## Apply what you read:
(a) Quote the passage about Yokine word for word from "The area is also" to "in neighbouring Menora.".
(b) In the passage about Yokine, why was the name Yokine chosen for the area?
(c) Continue the passage about the Perth suburb of Yokine, starting right after its final sentence.

## Selected excerpt:
-*-

Yokine is a suburb of Perth, Western Australia. Its local government area is the City of Stirling.

The area is also home to a number of key Jewish organisations, such as Carmel School, a Jewish Day School and JHub Maccabi Community Centre, a Jewish Community Centre. It is also situated close to Perth Hebrew Congregation in neighbouring Menora.

==History==
The name Yokine was derived from a Nyungar language word meaning "dingo" (which early settlers referred to as the "native dog"). The name was chosen because the area is close to Dog Swamp. Its post code is 6060.

Yokine was part of the grant originally allocated to T. R. C. Walters in 1840. Western Australian Golf Limited owned Yokine from at least 1927 and subdivided a small portion of land near the golf course. Before World War II the only house in Yokine was at the eastern end of Royal Street. Yokine experienced a housing boom after the war and much of the area near the golf course was developed by the early 1950s. The southern area grew rapidly in the 1960s and by the late 1970s Yokine was almost completely developed.

-*-

## Dataset excerpt:
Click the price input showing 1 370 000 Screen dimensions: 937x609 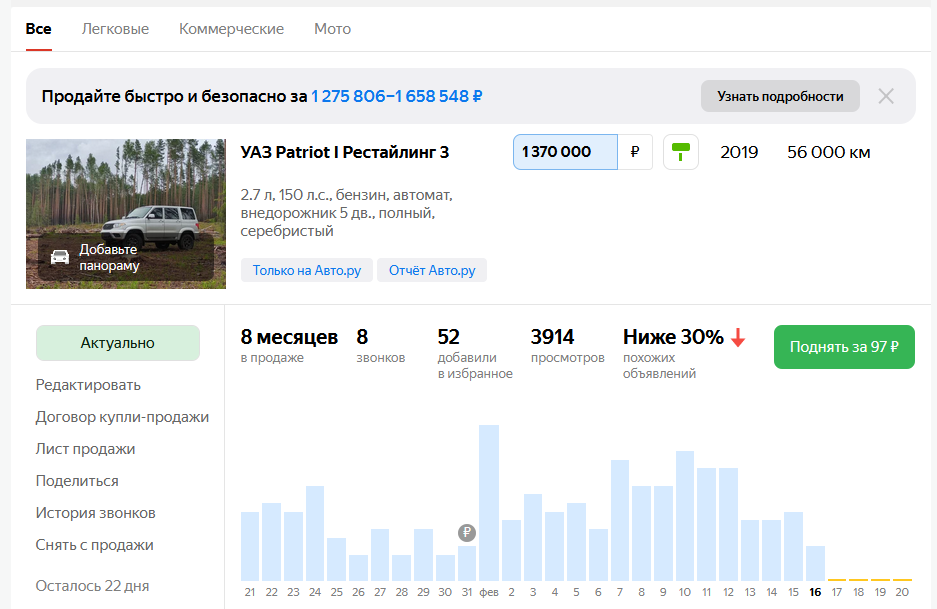pos(563,151)
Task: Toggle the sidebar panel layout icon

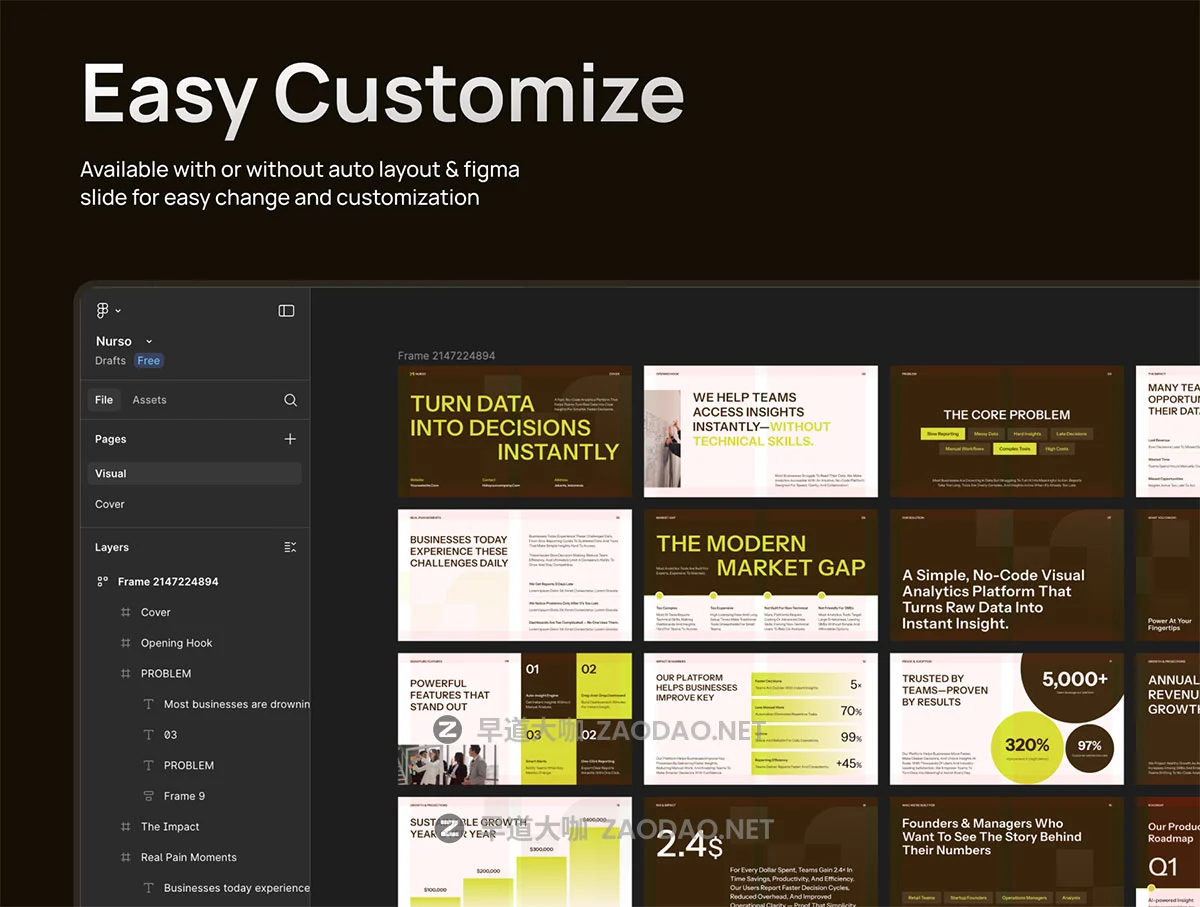Action: [x=286, y=311]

-*-

## Answers given:
(a)
The area is also home to a number of key Jewish organisations, such as Carmel School, a Jewish Day School and JHub Maccabi Community Centre, a Jewish Community Centre. It is also situated close to Perth Hebrew Congregation in neighbouring Menora.

(b) The name comes from a Nyungar word meaning "dingo," and it was chosen because the area is close to Dog Swamp.

(c)
==Facilities==
Yokine is home to the Western Australian Golf Club, Yokine Bowling Club, Coolbinia-West Perth Cricket Club, Maccabi Soccer Club, Dianella Soccer Club, Coolbinia Amateur Football Club and the Coolbinia Bombers Junior Football Club. The Dianella Soccer Club, bowling, cricket and football clubs are located at Yokine Regional Open Space, a very large open space at the suburb's southern border, comprising four large grassed areas and two children's playgrounds. Pathways surrounding the reserve are used by walkers and runners, including a regular Parkrun group.

===Education===
Yokine Primary School was opened in 1959 on Woodrow Avenue in the centre of Yokine. Carmel School, a Jewish day school, operates both a primary and senior high school adjacent to the Yokine Primary School. Its primary school opened in Yokine in 1962, with the high school commencing in the 1970s.

===JHub Maccabi Community Centre===
JHub Maccabi Community Centre was first established on its present site on Woodrow Avenue in 1952. It serves as Jewish Community Centre to Perth and Western Australia's Jewish communities.

===Shopping===
Dog Swamp Shopping Centre

Dog Swamp Shopping Centre is a major shopping centre, located in Yokine.

The shopping centre was first opened in 1967. Prior to being taken over by the Westpac Diversified Property Trust, the centre was owned by the Foodland Associated Limited Property Trust.

Flinders Square Shopping Centre

Flinders Square Shopping Centre is a shopping centre located in Yokine, adjacent to Dog Swamp Shopping Centre. It was owned by Vicinity Centres, and was sold to Colliers International in 2018.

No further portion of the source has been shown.